Le gaz naturel américain est en plein essor, tiré par une demande européenne de plus en plus forte en raison de la guerre en Ukraine et des réductions du gaz russe. La production de gaz naturel a connu une hausse de près de 50% en dix ans.

Déjà en pleine croissance, le secteur du gaz naturel américain est en plein essor avec le bond de la demande européenne et tente de surmonter les résistances à la construction de gazoducs aux États-Unis.

Les derniers chiffres de production, qui datent d’octobre, font état d’un record absolu de près de 107 milliards de mètres cubes sur le mois, en hausse de près de 50% en dix ans.

Selon Steven Miles, de l’institut Baker (université Rice), l’industrie fonctionne à plein régime depuis l’été 2021 et les premières réductions de livraisons de gaz russe à l’Europe.

La montée en puissance du gaz naturel était à l’œuvre depuis la fin des années 2000 et la révolution du gaz de schiste, qui a fait passer les États-Unis d’importateur à exportateur net en 2017.

Mais le marché a connu une trajectoire mouvementée, avec des creux consécutifs à des chutes de prix, mettant plus d’un opérateur en difficulté, à l’instar du géant Chesapeake, qui a déposé le bilan en juin 2020 pour se restructurer.

" Les perspectives de demande à long terme sont beaucoup plus positives " qu’il y a quelques années, explique Eli Rubin, d’EBW Analytics Group. " Depuis l’invasion de l’Ukraine, nous avons une nouvelle perception du rôle du gaz pour assurer la sécurité énergétique. "

Avant même la guerre, le secteur misait déjà gros sur le développement du GNL. Quelque 14 projets de terminaux de liquéfaction ont été approuvés aux États-Unis ces dernières années, les premiers attendus pour 2024, soit le double du nombre d’installations actuellement en service.

" D’ici cinq ans, on pourrait doubler les exportations de GNL ", estime Eli Rubin.
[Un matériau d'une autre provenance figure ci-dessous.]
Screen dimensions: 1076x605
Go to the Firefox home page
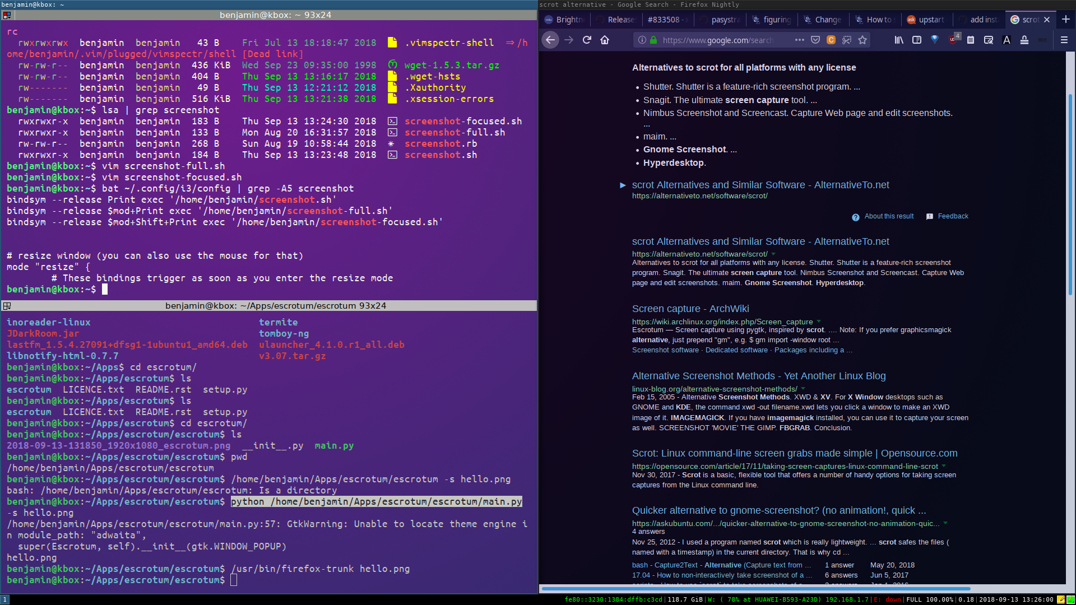click(x=605, y=40)
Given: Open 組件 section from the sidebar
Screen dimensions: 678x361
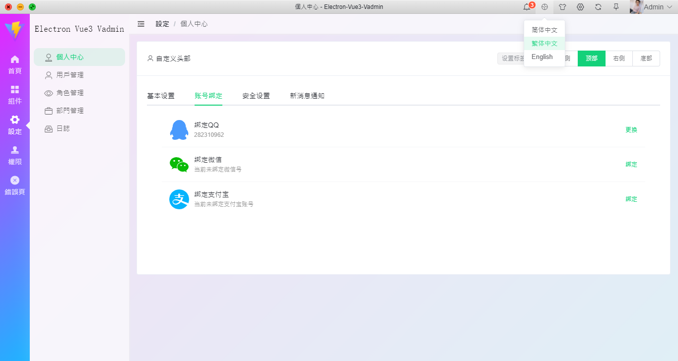Looking at the screenshot, I should pos(15,94).
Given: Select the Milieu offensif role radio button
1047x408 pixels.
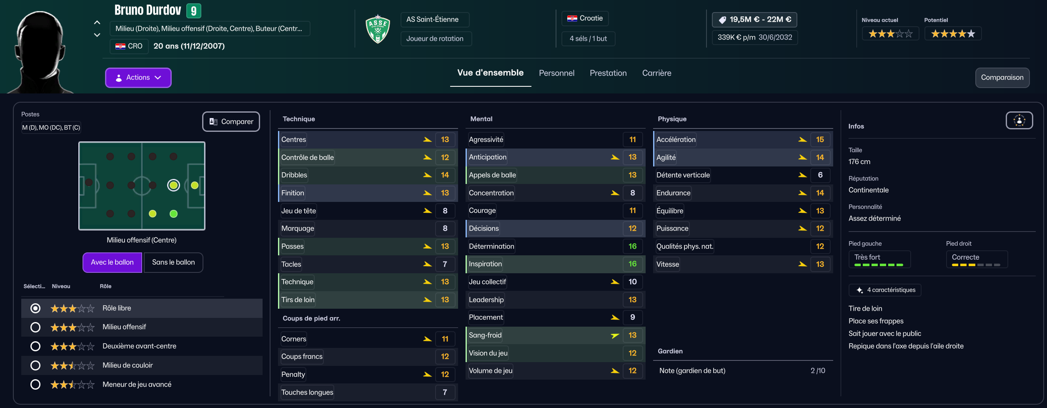Looking at the screenshot, I should (35, 327).
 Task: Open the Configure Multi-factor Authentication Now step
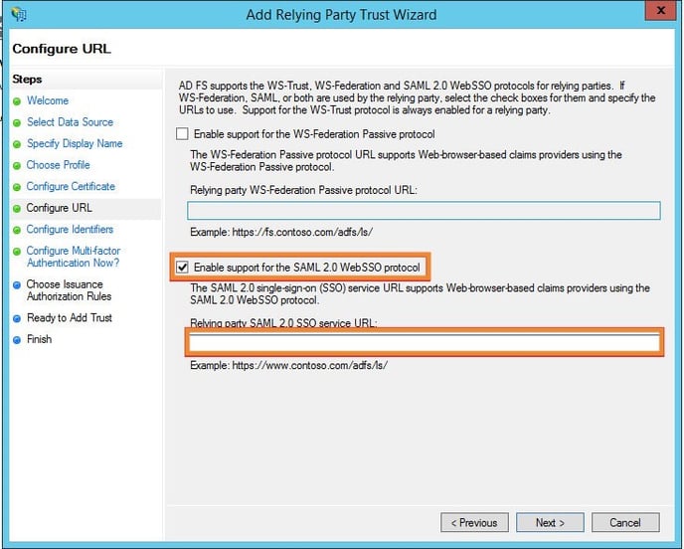74,257
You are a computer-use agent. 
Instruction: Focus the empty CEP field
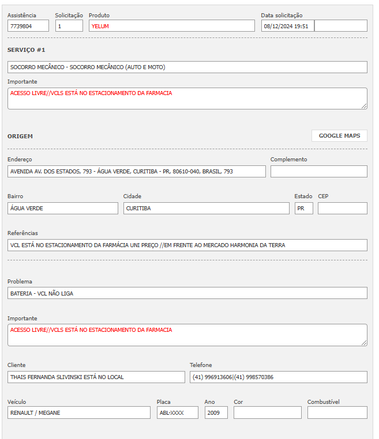pyautogui.click(x=342, y=209)
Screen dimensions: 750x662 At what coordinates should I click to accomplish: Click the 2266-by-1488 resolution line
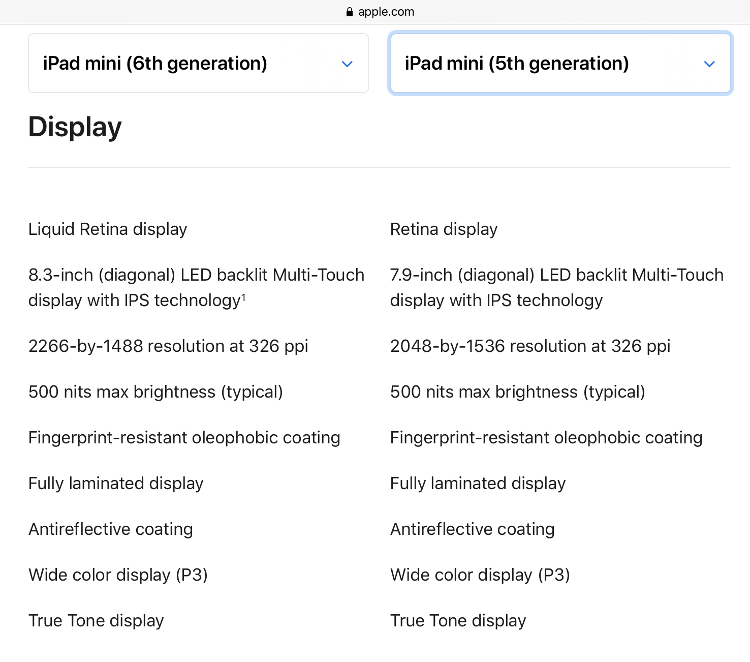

En attendant, les groupes gaziers américains profitent déjà financièrement de l’élan. Ils se désendettent, rachètent leurs propres actions, mais continuent aussi à investir.

Différences de prix

Pour autant, si le marché du gaz naturel tend à devenir de plus en plus mondial, il conserve une dimension régionale, qui occasionne de forts écarts de prix. Le tarif de référence européen (TTF) est ainsi actuellement le sextuple de son équivalent américain (Henry Hub).

Or les producteurs américains facturent leur gaz à l’export à un prix proche de la référence américaine à des intermédiaires ou des compagnies énergétiques européennes " qui acheminent ces cargaisons vers l’Europe et les revendent aux prix européens ", souligne Steven Miles.

" Peut-être qu’à long terme, il y aura suffisamment de capacités d’exportation de GNL pour que les prix en Europe, en Asie et aux États-Unis s’alignent davantage, mais on en est encore loin ", décrit Ryan Kellogg, professeur à l’université de Chicago et spécialiste des questions d’énergie.

Hormis les Britanniques BP, de très loin le premier acteur du gaz naturel aux États-Unis, et Shell, l’essentiel de l’exploitation est assuré par des sociétés américaines, dont les bénéfices sont donc limités par ces écarts de prix.

Et paradoxalement, alors que les terminaux méthaniers se multiplient, l’industrie fait face à une insuffisance chronique d’infrastructures de transport sur le territoire américain, en particulier dans le nord-est.

Le meilleur exemple est le bassin de Marcellus (Marcellus Shale), plus grand champ gazier du pays, situé pour l’essentiel en Pennsylvanie, dont les opérateurs sont contraints par le manque de gazoducs.

Le projet Mountain Valley Pipeline devait assurer de nouveaux débouchés, mais quasiment cinq ans après son lancement, le chantier de ce gazoduc est paralysé par une série de procédures judiciaires, menées par propriétaires fonciers et défenseurs de l’environnement.

La résistance de certains élus, activistes, et d’une partie de l’opinion à tout projet gazier, essentiellement liée à la protection de l’environnement et au réchauffement climatique, " est clairement plus forte qu’avant. Cela s’est vraiment répandu ", selon Eli Rubin.

À l’avant-garde, figure la Nouvelle-Angleterre (extrême nord-est), qui bloque depuis des décennies la construction de tout nouveau gazoduc, au point de faire régulièrement flamber les tarifs du gaz dans la région.

" Quand il fait vraiment froid, la Nouvelle-Angleterre entre en concurrence avec les Européens pour les cargaisons de GNL et doit payer plus cher qu’eux ", souligne Eli Rubin.

" Dans l’immédiat, il n’y a pas d’option alternative réaliste au gaz naturel " et aux énergies fossiles, fait valoir Steven Miles, pour qui il va rester une source d’énergie majeure dans les années à venir.